**EXERCISE**.
Render everything from the line containing "reason (733, 718)" down to the end of the records as a Markdown table with the columns No. and Entry, numbering each line in order and leaving out any blank lines.

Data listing
------------------------------------
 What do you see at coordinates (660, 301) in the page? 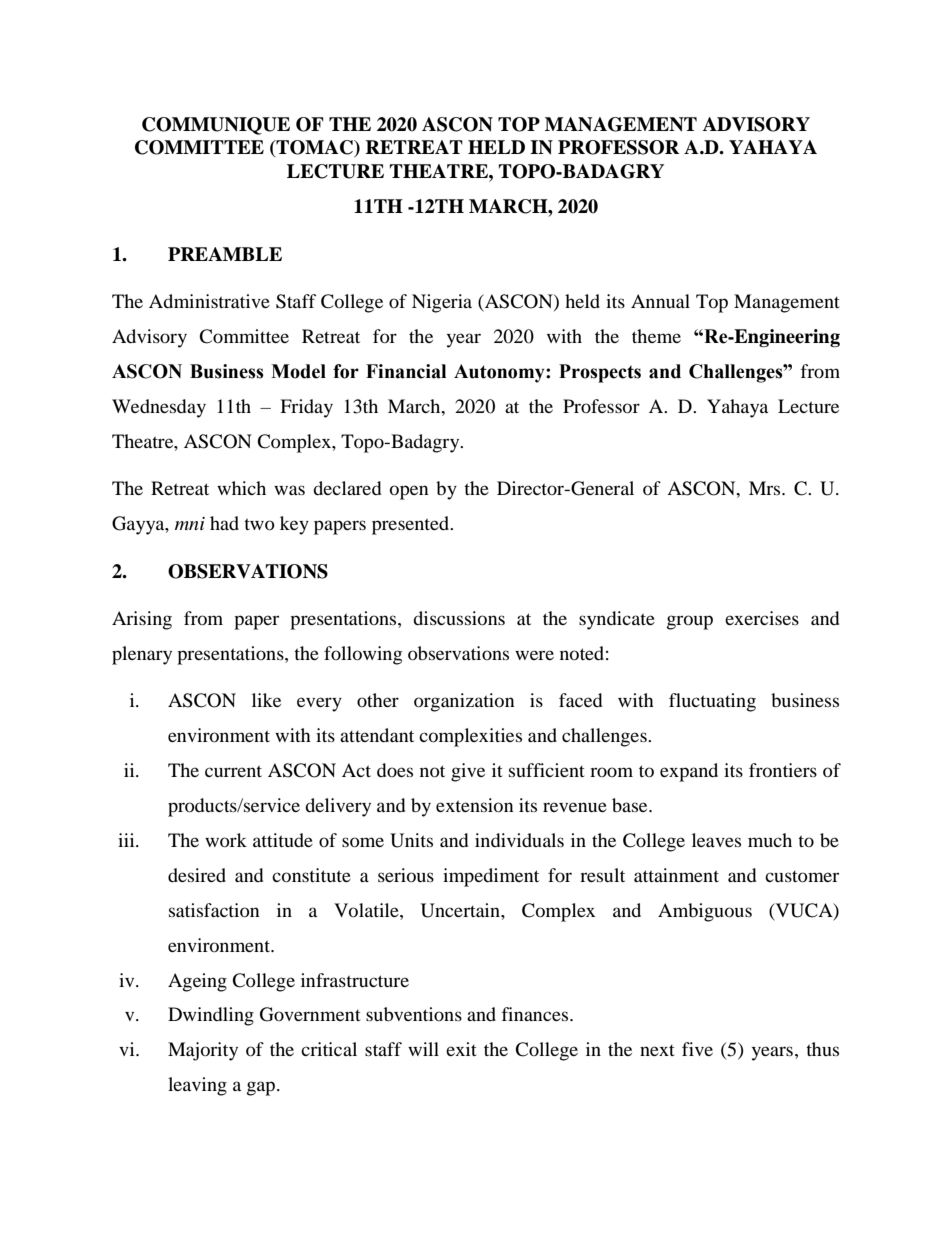
I see `Annual` at bounding box center [660, 301].
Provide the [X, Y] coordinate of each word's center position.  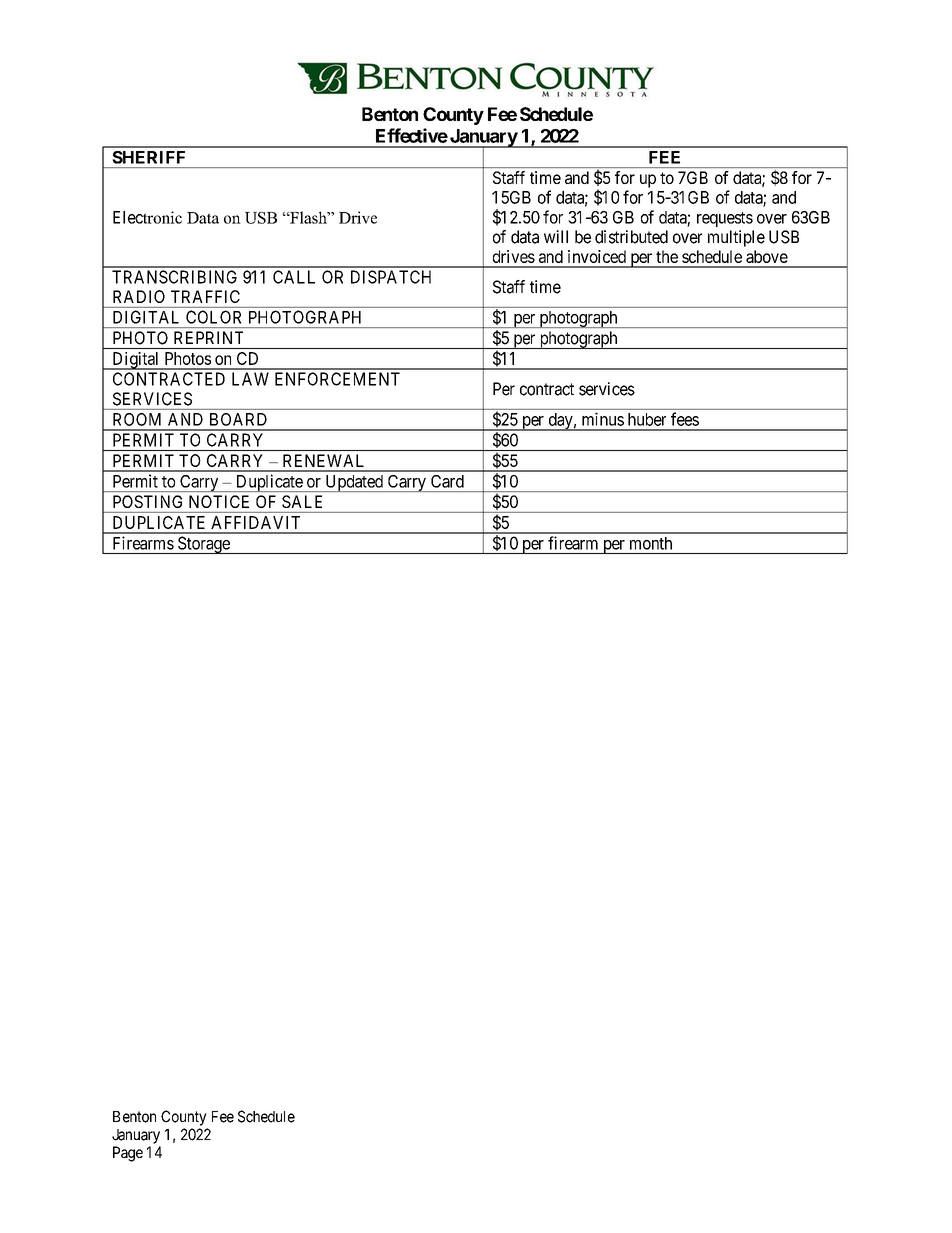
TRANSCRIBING [174, 277]
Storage [204, 545]
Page [128, 1154]
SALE [302, 501]
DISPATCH [391, 277]
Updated [354, 483]
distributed [631, 237]
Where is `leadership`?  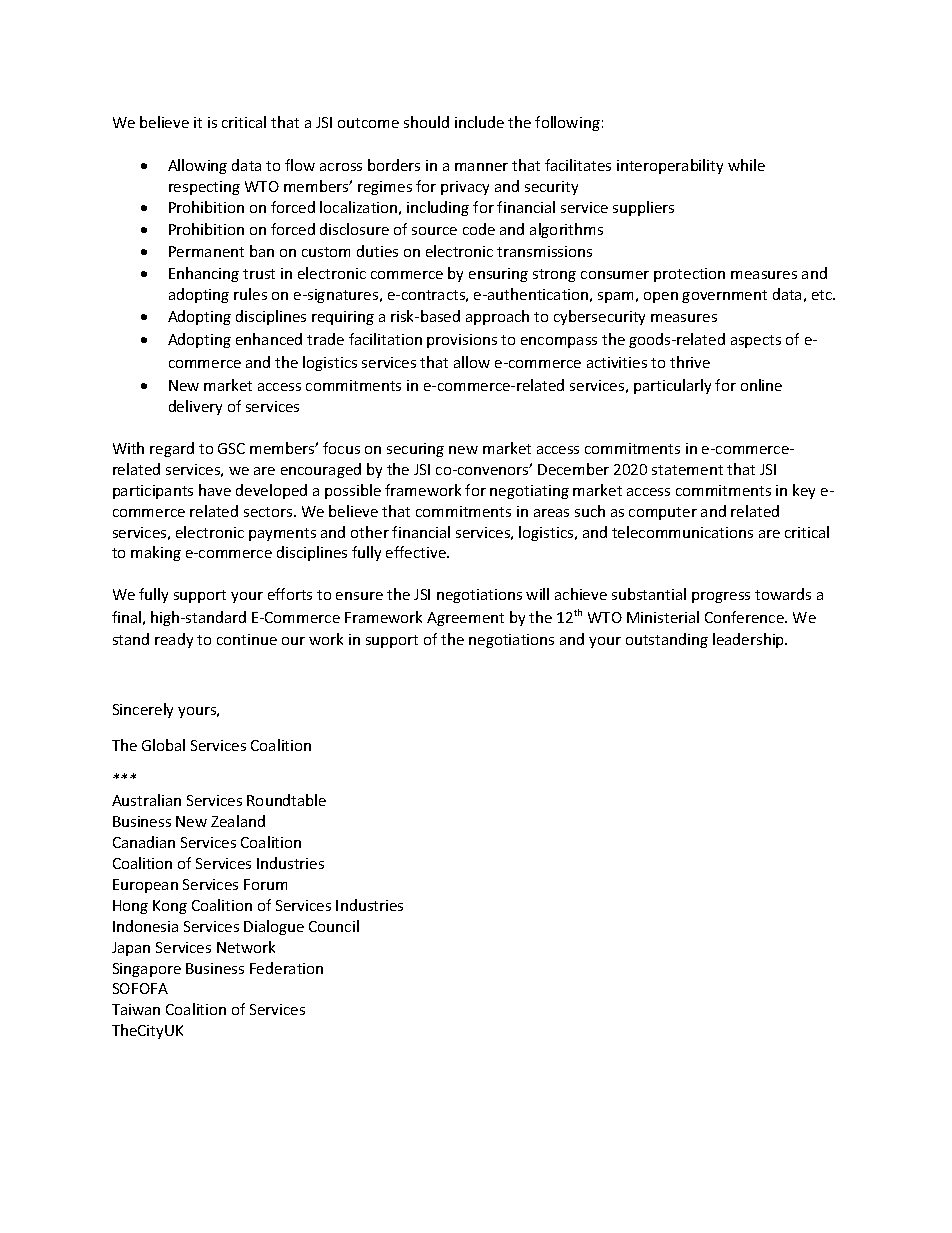 leadership is located at coordinates (750, 640).
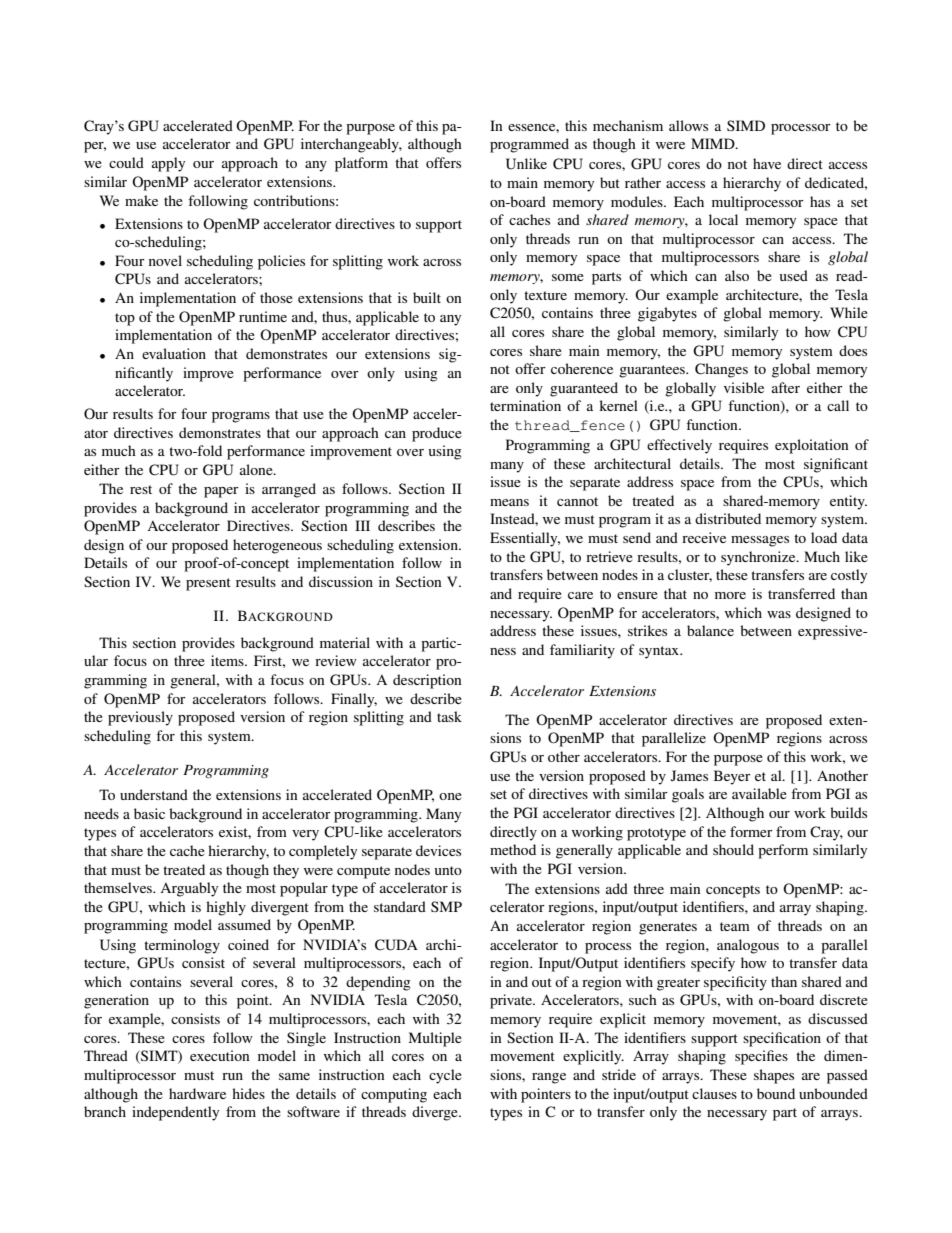 This page has height=1233, width=952. What do you see at coordinates (189, 889) in the page?
I see `Arguably` at bounding box center [189, 889].
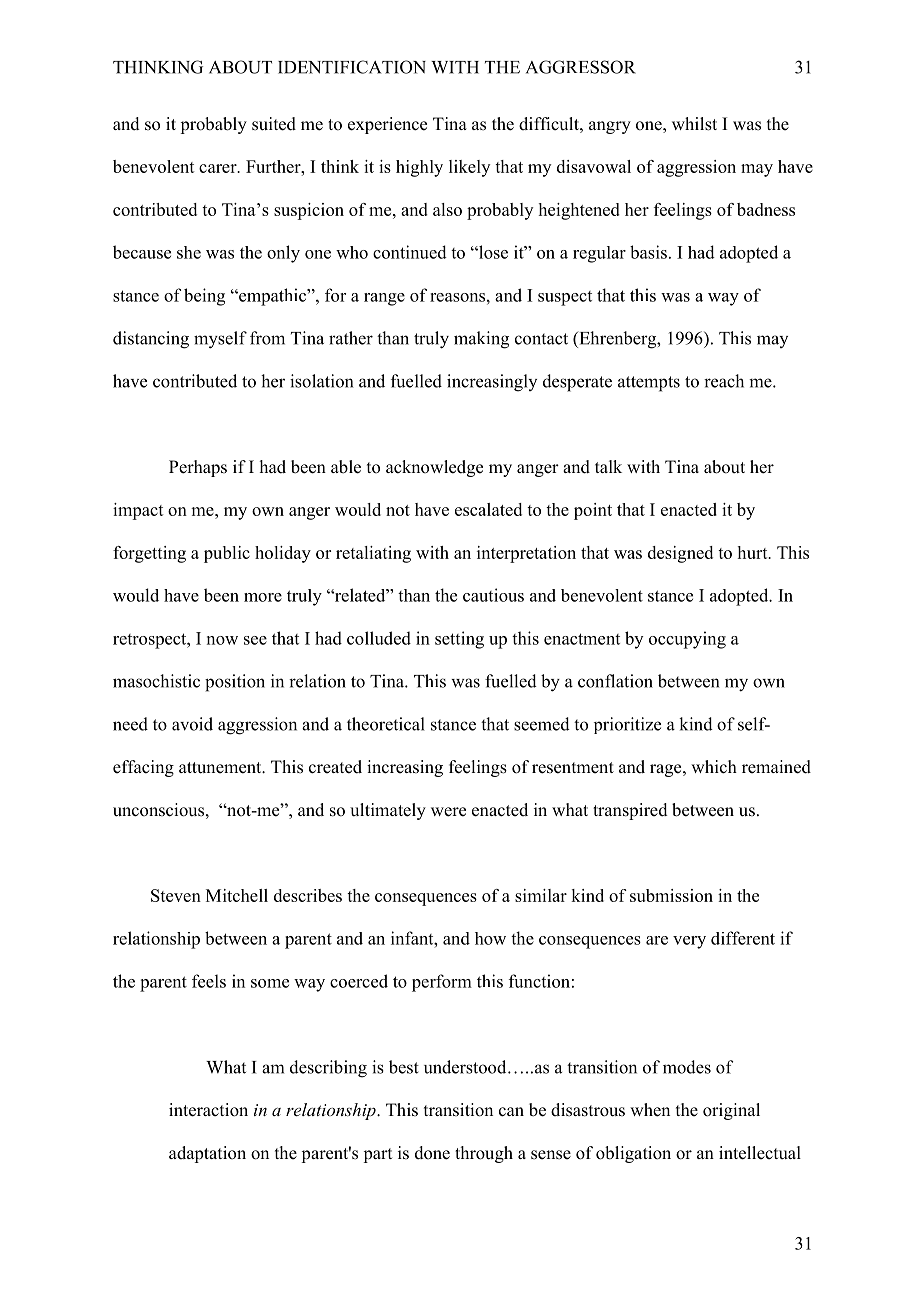 This screenshot has width=924, height=1308. Describe the element at coordinates (263, 597) in the screenshot. I see `more` at that location.
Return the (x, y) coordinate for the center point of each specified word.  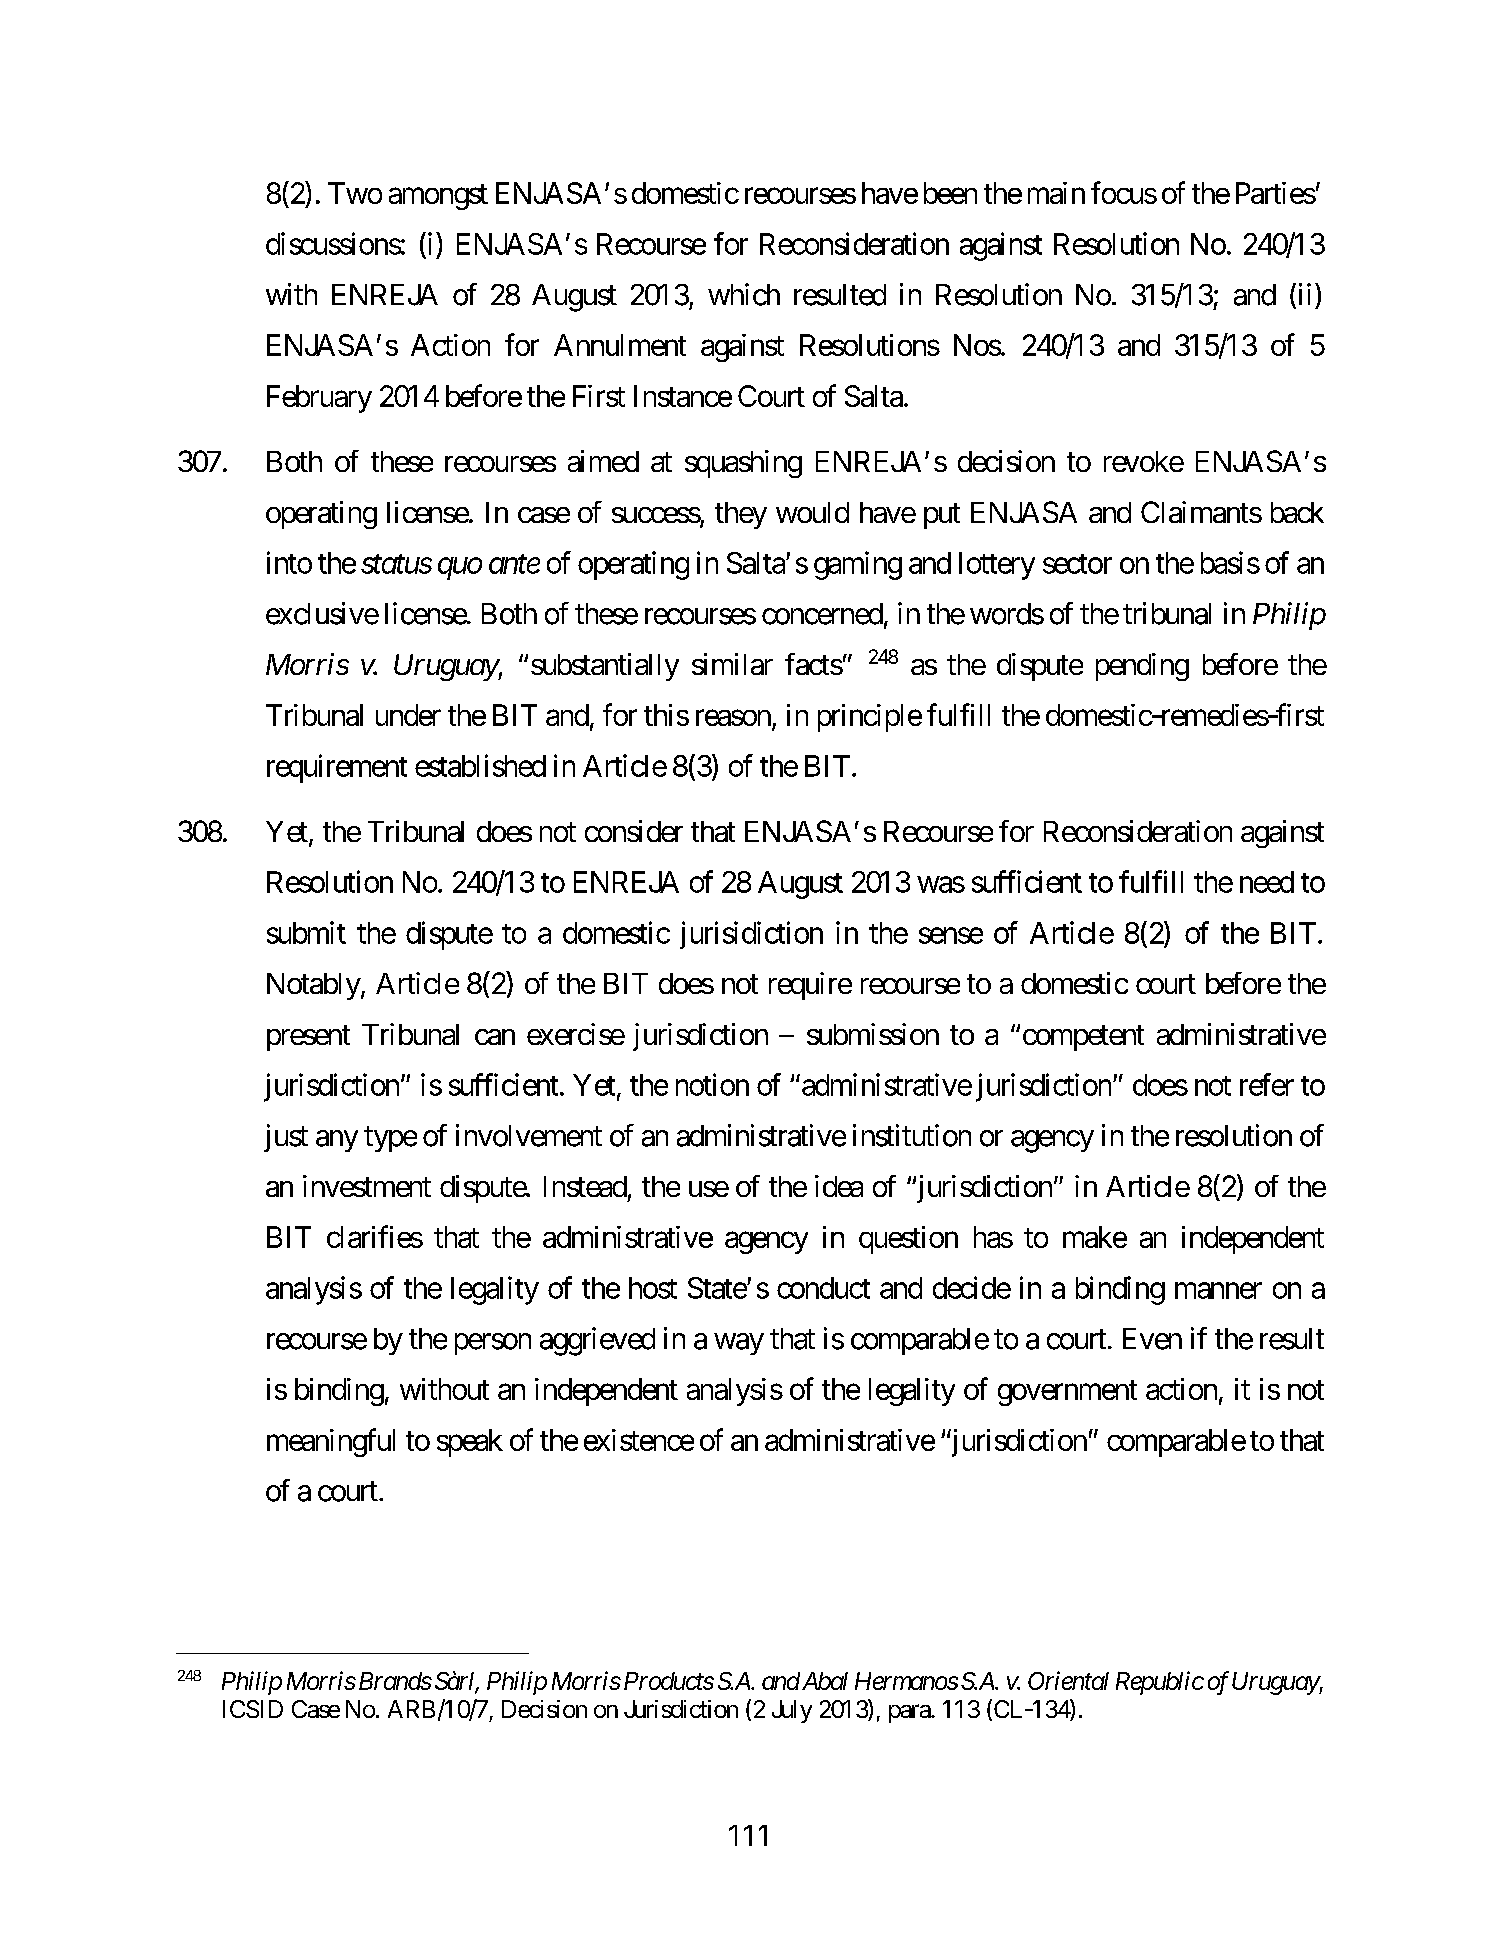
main (1056, 193)
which (744, 294)
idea (839, 1186)
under (408, 715)
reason (733, 718)
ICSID (253, 1709)
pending (1142, 667)
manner (1218, 1290)
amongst (438, 197)
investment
------------------------------------
**WRITTEN RESPONSE**.
| No. | Entry |
|---|---|
| 1 | reason (733, 718) |
| 2 | ICSID (253, 1709) |
| 3 | pending (1142, 667) |
| 4 | manner (1218, 1290) |
| 5 | amongst (438, 197) |
| 6 | investment |